Directions:
Could you copy the whole listing below exactly as written?

Supplied material:
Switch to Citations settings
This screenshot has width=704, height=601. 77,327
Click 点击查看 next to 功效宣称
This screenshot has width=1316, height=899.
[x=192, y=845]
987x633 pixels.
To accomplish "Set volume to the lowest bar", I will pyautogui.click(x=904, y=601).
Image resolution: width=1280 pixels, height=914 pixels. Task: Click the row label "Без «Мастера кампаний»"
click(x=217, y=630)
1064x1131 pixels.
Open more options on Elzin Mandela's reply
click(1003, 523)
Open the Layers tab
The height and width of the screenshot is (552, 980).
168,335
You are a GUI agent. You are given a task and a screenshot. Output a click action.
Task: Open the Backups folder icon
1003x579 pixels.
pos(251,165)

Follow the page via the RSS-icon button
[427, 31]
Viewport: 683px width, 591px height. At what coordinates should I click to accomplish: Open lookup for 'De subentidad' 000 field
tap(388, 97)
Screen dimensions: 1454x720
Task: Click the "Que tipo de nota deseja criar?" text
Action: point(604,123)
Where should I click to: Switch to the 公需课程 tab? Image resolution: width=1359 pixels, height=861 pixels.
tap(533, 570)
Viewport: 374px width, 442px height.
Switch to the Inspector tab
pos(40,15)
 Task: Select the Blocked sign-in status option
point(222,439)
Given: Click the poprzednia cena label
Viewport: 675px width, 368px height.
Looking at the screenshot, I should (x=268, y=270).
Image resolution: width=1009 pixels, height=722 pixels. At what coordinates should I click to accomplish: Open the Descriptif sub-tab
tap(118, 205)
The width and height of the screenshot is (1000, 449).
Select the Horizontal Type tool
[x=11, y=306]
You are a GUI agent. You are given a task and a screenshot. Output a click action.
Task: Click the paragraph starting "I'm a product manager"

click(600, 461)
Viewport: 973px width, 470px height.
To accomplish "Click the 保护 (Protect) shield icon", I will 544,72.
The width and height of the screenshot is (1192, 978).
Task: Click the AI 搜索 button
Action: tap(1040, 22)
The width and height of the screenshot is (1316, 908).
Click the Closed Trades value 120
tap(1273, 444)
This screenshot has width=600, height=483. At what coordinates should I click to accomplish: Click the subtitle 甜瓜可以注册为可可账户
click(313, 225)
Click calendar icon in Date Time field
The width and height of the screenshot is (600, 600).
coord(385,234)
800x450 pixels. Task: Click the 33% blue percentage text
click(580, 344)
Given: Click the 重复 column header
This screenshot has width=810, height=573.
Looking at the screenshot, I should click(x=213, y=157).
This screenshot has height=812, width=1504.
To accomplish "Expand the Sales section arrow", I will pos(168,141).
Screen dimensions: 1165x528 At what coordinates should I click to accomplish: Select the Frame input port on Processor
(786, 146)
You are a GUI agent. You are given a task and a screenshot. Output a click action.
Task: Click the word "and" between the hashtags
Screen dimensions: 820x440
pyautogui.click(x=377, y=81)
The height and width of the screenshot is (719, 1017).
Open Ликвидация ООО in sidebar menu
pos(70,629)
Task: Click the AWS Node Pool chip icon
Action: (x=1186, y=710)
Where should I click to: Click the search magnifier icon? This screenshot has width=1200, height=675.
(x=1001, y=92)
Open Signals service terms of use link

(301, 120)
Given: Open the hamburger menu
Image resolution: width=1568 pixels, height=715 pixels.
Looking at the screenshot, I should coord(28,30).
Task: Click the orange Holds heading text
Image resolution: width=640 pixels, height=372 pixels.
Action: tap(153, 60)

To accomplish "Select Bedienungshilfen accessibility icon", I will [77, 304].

Answer box:
Switch to Citations settings
This screenshot has width=704, height=601. 77,327
Click 点击查看 next to 功效宣称
This screenshot has width=1316, height=899.
[x=192, y=845]
987x633 pixels.
To accomplish "Set volume to the lowest bar", I will pyautogui.click(x=904, y=601).
Image resolution: width=1280 pixels, height=914 pixels. Task: Click the row label "Без «Мастера кампаний»"
click(x=217, y=630)
1064x1131 pixels.
Open more options on Elzin Mandela's reply
click(1003, 523)
Open the Layers tab
The height and width of the screenshot is (552, 980).
168,335
You are a GUI agent. You are given a task and a screenshot. Output a click action.
Task: Open the Backups folder icon
1003x579 pixels.
pos(251,165)

Follow the page via the RSS-icon button
[427, 31]
Viewport: 683px width, 591px height. At what coordinates should I click to accomplish: Open lookup for 'De subentidad' 000 field
tap(388, 97)
Screen dimensions: 1454x720
Task: Click the "Que tipo de nota deseja criar?" text
Action: point(604,123)
Where should I click to: Switch to the 公需课程 tab? Image resolution: width=1359 pixels, height=861 pixels.
tap(533, 570)
Viewport: 374px width, 442px height.
Switch to the Inspector tab
pos(40,15)
 Task: Select the Blocked sign-in status option
point(222,439)
Given: Click the poprzednia cena label
Viewport: 675px width, 368px height.
Looking at the screenshot, I should (x=268, y=270).
Image resolution: width=1009 pixels, height=722 pixels. At what coordinates should I click to accomplish: Open the Descriptif sub-tab
tap(118, 205)
The width and height of the screenshot is (1000, 449).
Select the Horizontal Type tool
[x=11, y=306]
You are a GUI agent. You are given a task and a screenshot. Output a click action.
Task: Click the paragraph starting "I'm a product manager"

click(600, 461)
Viewport: 973px width, 470px height.
To accomplish "Click the 保护 (Protect) shield icon", I will 544,72.
The width and height of the screenshot is (1192, 978).
Task: Click the AI 搜索 button
Action: tap(1040, 22)
The width and height of the screenshot is (1316, 908).
Click the Closed Trades value 120
tap(1273, 444)
This screenshot has width=600, height=483. At what coordinates should I click to accomplish: Click the subtitle 甜瓜可以注册为可可账户
click(313, 225)
Click calendar icon in Date Time field
The width and height of the screenshot is (600, 600).
coord(385,234)
800x450 pixels. Task: Click the 33% blue percentage text
click(580, 344)
Given: Click the 重复 column header
This screenshot has width=810, height=573.
Looking at the screenshot, I should click(x=213, y=157).
This screenshot has height=812, width=1504.
To accomplish "Expand the Sales section arrow", I will pos(168,141).
Screen dimensions: 1165x528 At what coordinates should I click to accomplish: Select the Frame input port on Processor
(786, 146)
You are a GUI agent. You are given a task and a screenshot. Output a click action.
Task: Click the word "and" between the hashtags
Screen dimensions: 820x440
pyautogui.click(x=377, y=81)
The height and width of the screenshot is (719, 1017).
Open Ликвидация ООО in sidebar menu
pos(70,629)
Task: Click the AWS Node Pool chip icon
Action: (x=1186, y=710)
Where should I click to: Click the search magnifier icon? This screenshot has width=1200, height=675.
(x=1001, y=92)
Open Signals service terms of use link

(301, 120)
Given: Open the hamburger menu
Image resolution: width=1568 pixels, height=715 pixels.
Looking at the screenshot, I should coord(28,30).
Task: Click the orange Holds heading text
Image resolution: width=640 pixels, height=372 pixels.
Action: tap(153, 60)

To accomplish "Select Bedienungshilfen accessibility icon", I will [77, 304].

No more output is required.